It is a matte black cube, about the size of a bar of soap, and it appears almost comically small as it sits on a desk. Two inches deep, two inches tall, and two inches wide. Not a fan vent. There are no rotating drives. Absolutely no sound. The CuBox is a cube-shaped device that weighs only 91 grams and has dimensions of about 2 by 2 by 2 inches. It was created by the Israeli company SolidRun. When you pick it up, it feels like a prop that was abandoned after a product pitch by an industrial designer. The prop suddenly doesn’t seem so tiny when someone tells you it’s managing real-time video analytics inside a Boeing facility or operating the edge node for a 5G tower in Ohio.
Based in the ancient Mediterranean port city of Acre, Israel, SolidRun manufactures embedded systems components such as computer-on-module devices, single-board computers, and mini computers. The place seems almost purposefully hidden. Tel Aviv’s startup corridor is not Acre. It’s not a location that appears in breathless profiles of the newest competitors in Silicon Valley. Nevertheless, SolidRun has quietly and unobtrusively created something that a startling number of significant American institutions rely on. Boeing, Google, Ericsson, Dell, and Sony are among its clients. That is not a business that operates on the periphery of its sector.

Based on the Marvell Armada 500-series system-on-chip, the first-generation CuBox was reportedly the world’s smallest desktop computer at the time, according to SolidRun. That assertion, made in 2011, sounds like the arrogance of a startup, the kind of slogan that every small hardware company uses in its initial press releases. However, the timing proved to be crucial, and the device did support it. At the time, edge computing hardly had a name. Conceptually, the notion that data processing might have to take place closer to the source—at the factory floor, the traffic intersection, or the hospital bed—was still developing. SolidRun was producing hardware for an undeveloped market.
As edge nodes for automation systems, real-time video analytics, IoT gateways, and AI inference workloads, fanless PCs and industrial PCs are being used more and more. In environments that are vibration-prone, dust-rich, and thermally constrained, where active cooling is either impractical or prone to failure, these systems must maintain deterministic performance. Although that description sounds clinical, there are important practical ramifications. A spinning fan is an inevitable mechanical breakdown. You can replace it in a data center. You cannot be bolted to a wall inside an industrial freezer or inside a sealed kiosk at a transit hub. It’s the whole point of the design to have no moving parts.
System-on-modules, single-board computers, and industrial mini-PCs are just a few of the platforms that SolidRun’s compact embedded solutions, which are based on ARM and x86 architecture, offer. The company also provides a full range of services, including hardware customization, software support, product branding, and enclosure design. It may seem insignificant, but that final section is crucial. Many businesses in this industry sell boards or chips and let others handle integration. One reason SolidRun keeps showing up in deployments where reliability is crucial is because of its methodology, which handles the entire stack, from silicon to enclosure. Instead of putting something together yourself, you will receive a completed, tested product that is about the size of a Rubik’s cube.

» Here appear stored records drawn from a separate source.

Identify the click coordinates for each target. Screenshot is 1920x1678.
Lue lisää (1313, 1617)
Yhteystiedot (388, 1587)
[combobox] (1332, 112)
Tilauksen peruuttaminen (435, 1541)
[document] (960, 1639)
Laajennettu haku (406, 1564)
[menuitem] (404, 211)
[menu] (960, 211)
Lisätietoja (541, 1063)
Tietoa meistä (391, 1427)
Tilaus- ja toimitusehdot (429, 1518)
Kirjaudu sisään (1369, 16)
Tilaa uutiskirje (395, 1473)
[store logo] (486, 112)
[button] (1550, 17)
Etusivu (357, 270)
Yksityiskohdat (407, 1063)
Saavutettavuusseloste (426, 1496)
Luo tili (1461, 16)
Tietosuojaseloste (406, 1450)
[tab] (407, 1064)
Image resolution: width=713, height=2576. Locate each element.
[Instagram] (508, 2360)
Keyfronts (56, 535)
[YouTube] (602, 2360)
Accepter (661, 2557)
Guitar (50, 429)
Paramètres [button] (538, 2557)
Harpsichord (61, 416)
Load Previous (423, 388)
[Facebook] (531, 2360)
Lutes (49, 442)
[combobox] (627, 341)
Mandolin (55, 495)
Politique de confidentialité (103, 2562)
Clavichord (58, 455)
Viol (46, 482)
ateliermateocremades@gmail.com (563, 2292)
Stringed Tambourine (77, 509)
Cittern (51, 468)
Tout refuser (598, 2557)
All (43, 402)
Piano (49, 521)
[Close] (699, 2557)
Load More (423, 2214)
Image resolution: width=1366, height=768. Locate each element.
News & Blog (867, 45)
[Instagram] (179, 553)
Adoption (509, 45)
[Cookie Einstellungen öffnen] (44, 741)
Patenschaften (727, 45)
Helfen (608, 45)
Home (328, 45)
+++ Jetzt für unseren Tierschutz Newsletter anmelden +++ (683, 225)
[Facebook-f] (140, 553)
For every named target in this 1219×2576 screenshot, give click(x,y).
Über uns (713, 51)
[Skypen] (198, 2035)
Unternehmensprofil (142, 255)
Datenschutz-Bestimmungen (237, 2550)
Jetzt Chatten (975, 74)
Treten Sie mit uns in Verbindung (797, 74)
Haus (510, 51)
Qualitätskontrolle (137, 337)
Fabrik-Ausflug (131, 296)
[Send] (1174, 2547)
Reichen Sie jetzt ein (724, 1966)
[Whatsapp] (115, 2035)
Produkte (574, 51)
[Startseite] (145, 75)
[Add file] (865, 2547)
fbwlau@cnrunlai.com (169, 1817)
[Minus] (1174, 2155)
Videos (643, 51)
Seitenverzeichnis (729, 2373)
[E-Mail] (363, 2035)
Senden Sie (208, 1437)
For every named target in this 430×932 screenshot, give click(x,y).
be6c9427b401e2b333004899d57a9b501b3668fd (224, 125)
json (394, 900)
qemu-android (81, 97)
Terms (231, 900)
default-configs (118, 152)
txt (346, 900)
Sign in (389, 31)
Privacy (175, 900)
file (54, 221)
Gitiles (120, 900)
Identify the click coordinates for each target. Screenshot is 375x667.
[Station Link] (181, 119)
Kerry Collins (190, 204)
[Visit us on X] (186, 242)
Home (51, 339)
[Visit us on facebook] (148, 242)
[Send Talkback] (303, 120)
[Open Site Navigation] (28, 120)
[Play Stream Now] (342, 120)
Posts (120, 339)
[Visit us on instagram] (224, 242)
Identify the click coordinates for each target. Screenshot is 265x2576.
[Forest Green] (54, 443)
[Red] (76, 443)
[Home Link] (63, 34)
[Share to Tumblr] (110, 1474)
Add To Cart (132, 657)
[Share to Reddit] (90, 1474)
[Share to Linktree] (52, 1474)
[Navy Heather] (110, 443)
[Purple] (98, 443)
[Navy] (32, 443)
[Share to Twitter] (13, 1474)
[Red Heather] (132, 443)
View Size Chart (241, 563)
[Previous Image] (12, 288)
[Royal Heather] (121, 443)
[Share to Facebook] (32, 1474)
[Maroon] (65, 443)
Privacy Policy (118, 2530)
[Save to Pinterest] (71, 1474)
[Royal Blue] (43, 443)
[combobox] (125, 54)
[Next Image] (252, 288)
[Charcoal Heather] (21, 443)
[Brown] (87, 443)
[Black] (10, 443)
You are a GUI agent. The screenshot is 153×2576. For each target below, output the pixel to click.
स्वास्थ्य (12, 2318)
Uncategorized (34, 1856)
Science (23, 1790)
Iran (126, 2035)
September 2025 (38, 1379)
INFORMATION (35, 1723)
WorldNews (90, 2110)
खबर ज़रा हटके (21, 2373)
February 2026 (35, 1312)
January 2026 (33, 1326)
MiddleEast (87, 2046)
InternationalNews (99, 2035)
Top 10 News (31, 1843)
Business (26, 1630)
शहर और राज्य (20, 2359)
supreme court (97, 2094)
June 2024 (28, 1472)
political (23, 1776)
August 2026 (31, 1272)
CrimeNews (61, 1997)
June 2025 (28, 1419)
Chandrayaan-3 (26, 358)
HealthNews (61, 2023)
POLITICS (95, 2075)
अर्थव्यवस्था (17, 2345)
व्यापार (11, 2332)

This is part of a larger story about Israel’s technology ecosystem and how it continues to produce software and hardware that is integrated, frequently undetectably, into American infrastructure. According to Dr. Atai Ziv, CEO of SolidRun, edge AI is leaving controlled settings and entering the real world, including mobile platforms, challenging industrial sites, and mission-critical deployments where longevity and serviceability are just as important as raw compute. Something genuine is captured by that framing. Proof-of-concept deployments in friendly environments dominated the early years of edge computing. The current situation is much less forgiving, messier, and more demanding.
With the same 50x50x50mm form factor, the CuBox-M integrates NXP’s iMX8M Plus processor and adds 2.3 teraops of neural network acceleration. It can be deployed with a single cable thanks to its integrated Power over Ethernet support and high-speed wireless connectivity. The final detail, one cable, may seem insignificant until you’re in charge of thousands of scattered nodes and each one needs to be physically maintained. At scale, significant operational savings result from hardware simplicity.
It’s difficult to ignore the fact that the most important technology in American infrastructure is frequently the least obvious. Not the headlines about billion-dollar data centers or AI supercomputers, but the quiet little boxes mounted beneath server racks and hidden behind panels that process data before it ever makes it to the cloud. In many respects, SolidRun’s CuBox is the ideal representation of that invisible layer—something truly necessary that the majority of those who rely on it will never see, much less acknowledge. The most intriguing question surrounding it at the moment is probably whether the company stays in that quiet position as edge computing becomes more prominent and contentious. The cube survives for the time being.